TASK TO CARRY OUT ▸
What you write must be the lines from the one holding "Navigate to 設定 in the top bar" through the final line of the records below, reproduced exactly, minus the pictures.

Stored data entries

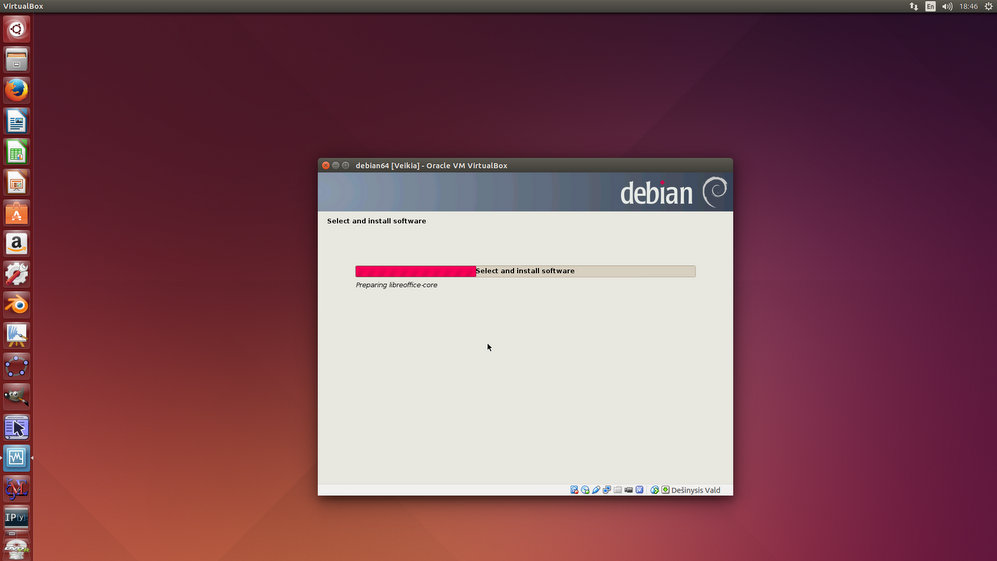The height and width of the screenshot is (561, 997).
Task: Open System Settings from the launcher
Action: (16, 273)
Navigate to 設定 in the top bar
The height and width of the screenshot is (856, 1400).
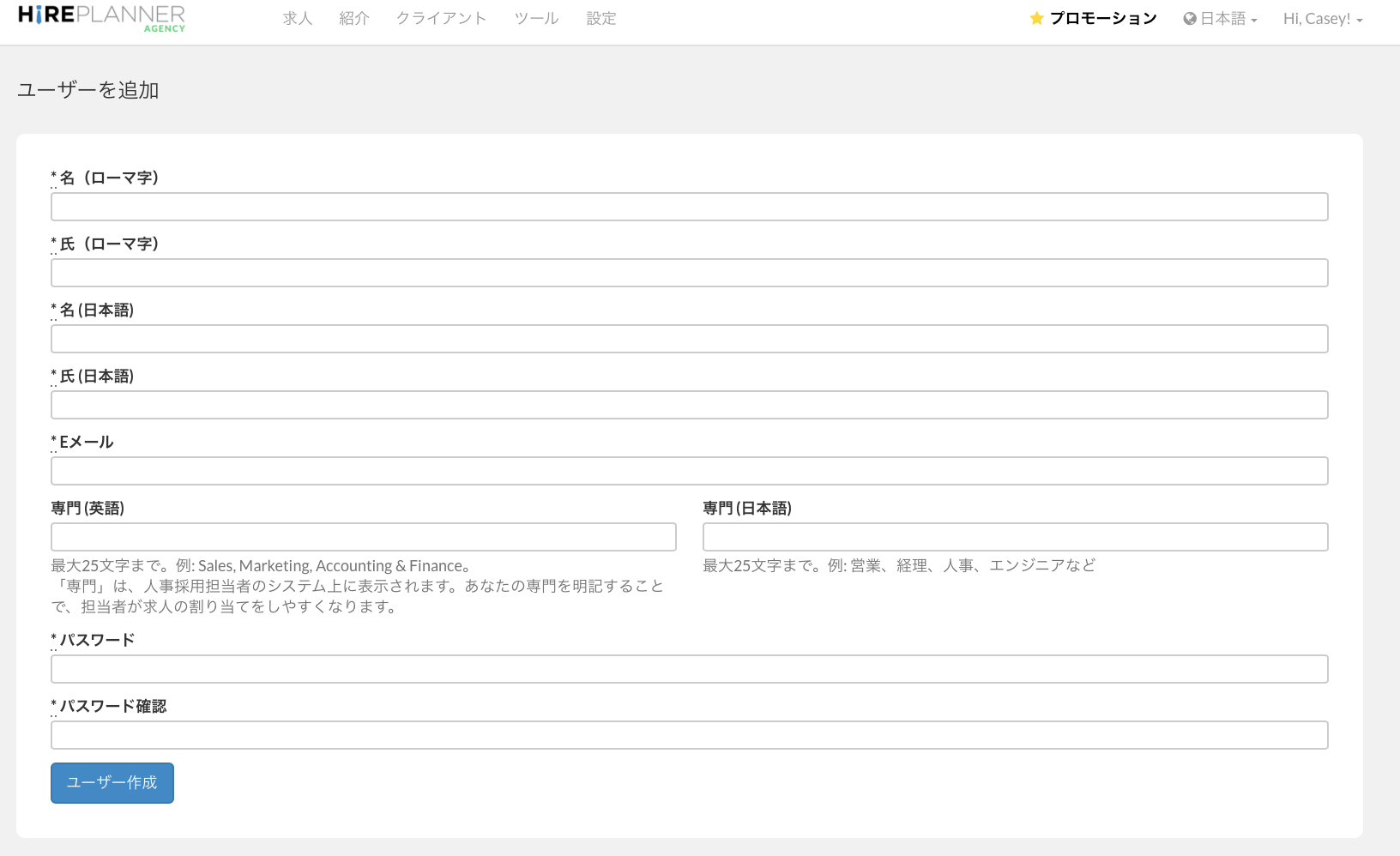[601, 19]
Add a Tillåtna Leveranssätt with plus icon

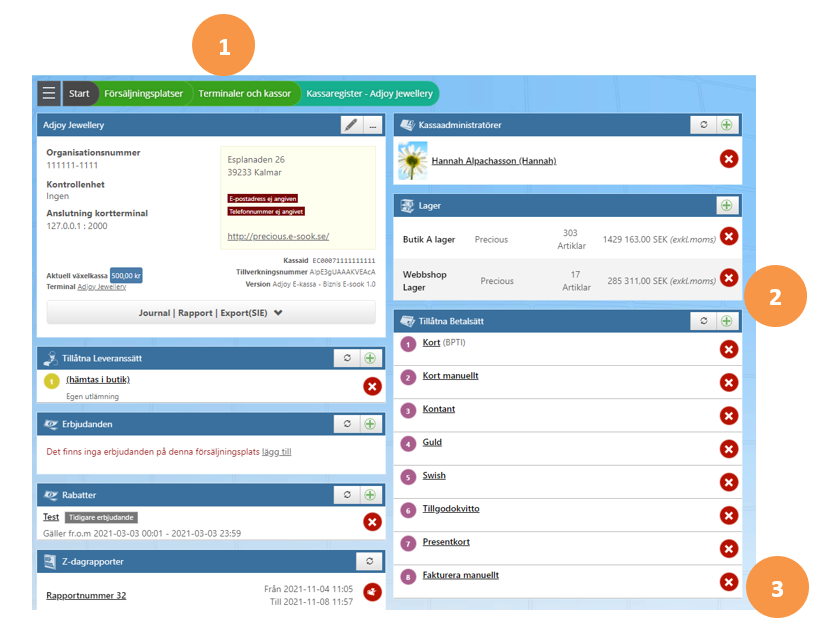click(x=370, y=358)
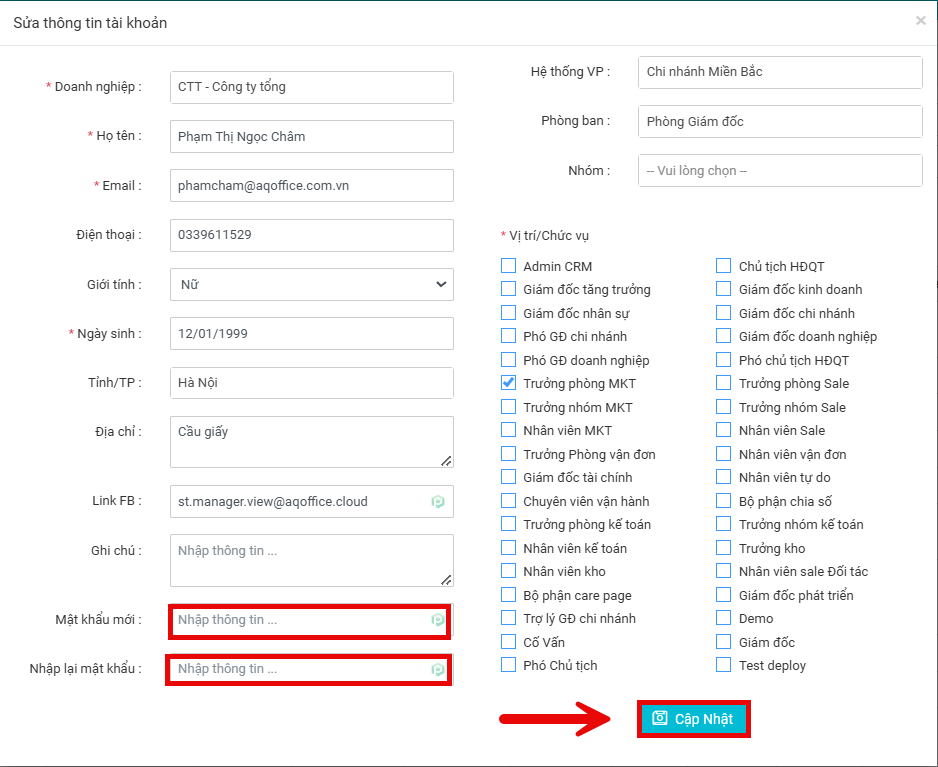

ANSWER ▸
Navigate to 設定 in the top bar
The height and width of the screenshot is (856, 1400).
[601, 19]
Add a Tillåtna Leveranssätt with plus icon

click(x=370, y=358)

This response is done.